BURNLEY boss Stan Ternent wants to bring new players into his squad and the board will do everything they can to back him.

Club chairman Barry Kilby promised today: "The board is now looking at what flexibility we have to help Stan improve the team.

"We have got a break of two weeks and we are assessing the situation to see where we go from here. The door is not shut, it is just a question of what we can afford and what we can't afford."

Unlike big-spending rivals like Dave Jones at Wolves or Kevin Keegan at Manchester City Ternent knows he has not got an open cheque book to flash around.

The manager looked at the figures produced by the Lancashire Evening Telegraph showing the relative costs of the three sides at the top of the first division and admitted: "It really brings home our situation when you see it in black and white.

"It is a position I am well aware of and I knew what it was like when I came to the club. In all fairness the board has done really well for me.

"They came in and picked up some outstanding debts but any time I have wanted some money I have not had a problem.

"If there is to be some money available for me that is great but if there isn't, that's okay too. I will just get on and do the job. Whatever way they want me to manage the club is fine.

"But I am an ambitious manager, I do want to manage in the Premiership and I want to do that with Burnley."

Having been forced to cut his cloth both at Bury and at Turf Moor, Ternent is not bleating about the situation, simply being realistic. After the defeat at West Brom on Saturday he spoke of the need to add to his resources but he knows life is not that simple. All I can do now is point out the current situation," he said. "We are second in the league and have made a good start, but that is all. We just have to decide whether we want to take advantage of the situation and really go for it.

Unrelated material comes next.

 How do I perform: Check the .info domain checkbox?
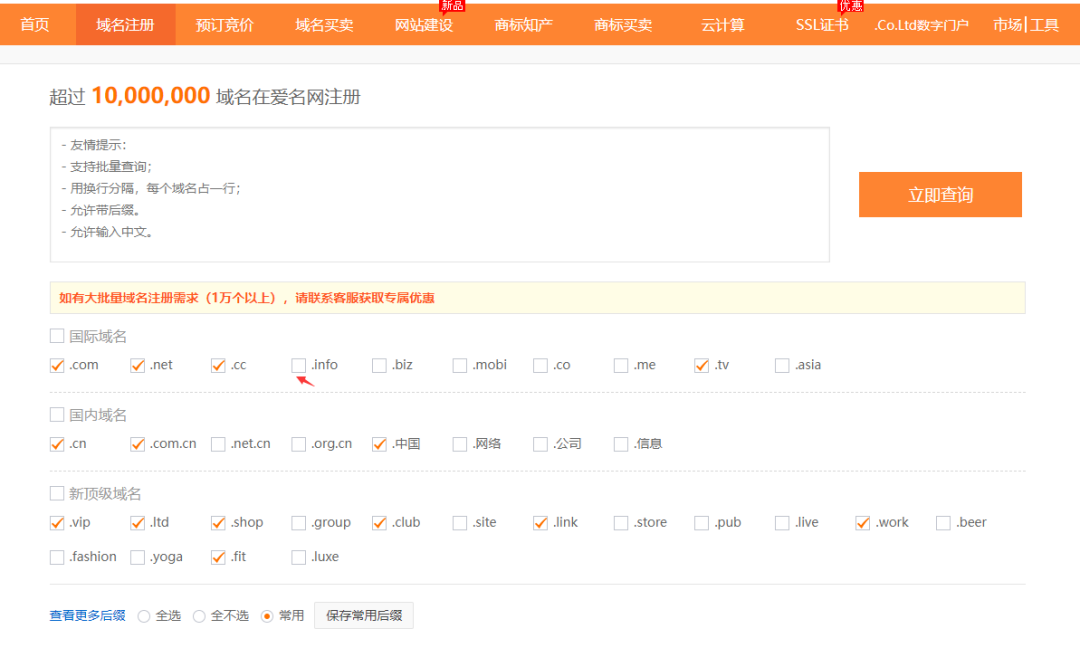coord(299,366)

"We have got to the stage now where, if I am going to bring in better players than I have got, it will cost decent money.

"You are not just talking about transfer fees, it is wages as well. In a way we are victims of our own success, we have got to this stage quite quickly.

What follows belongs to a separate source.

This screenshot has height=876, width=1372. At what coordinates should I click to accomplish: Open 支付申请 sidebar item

"Last year we came up and found we could handle it in the first division. I came here with a five year plan to see the club as an established first division club but we are running in front of that. It is very difficult for us if we have got key players missing. At Liverpool if Michael Owen is out, Robbie Fowler comes in, we don't have that situation.

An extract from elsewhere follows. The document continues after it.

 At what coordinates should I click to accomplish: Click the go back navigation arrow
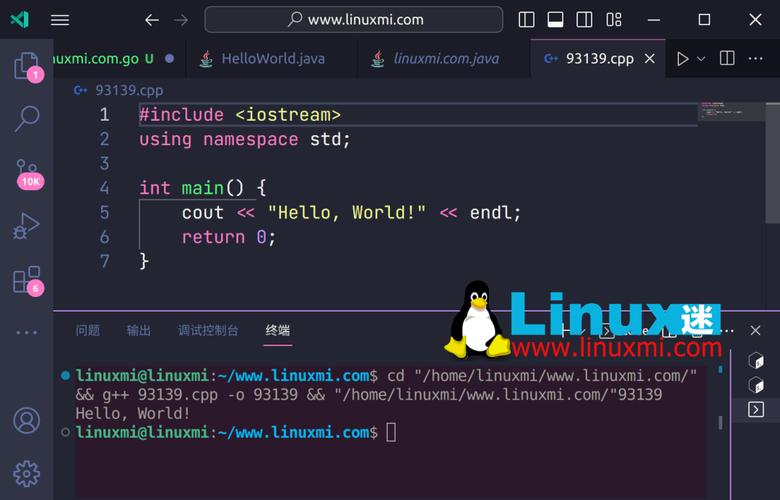[x=152, y=20]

"In years to come we might but not now."

The Burnley boss is already up around his budget for the year and he is aware that he is relying on the board if there is to be more money made available.

"I will not just spend money now and get in trouble because we have missed the boat," he said. "You only have to look at clubs like Sheffield Wednesday and QPR to see what problems can lie ahead.

"I would never do anything like that as it would be irresponsible. Look at the other sides in the division and it is a tall order to ask us to get promotion. But I could have all the money in the world and I would not go out there and get second best.

"Without much money free transfers, Bosmans or loan players come into the equation because there is not a manager in the country who would not take the opportunity to strengthen his squad. I just don't know when anything will happen."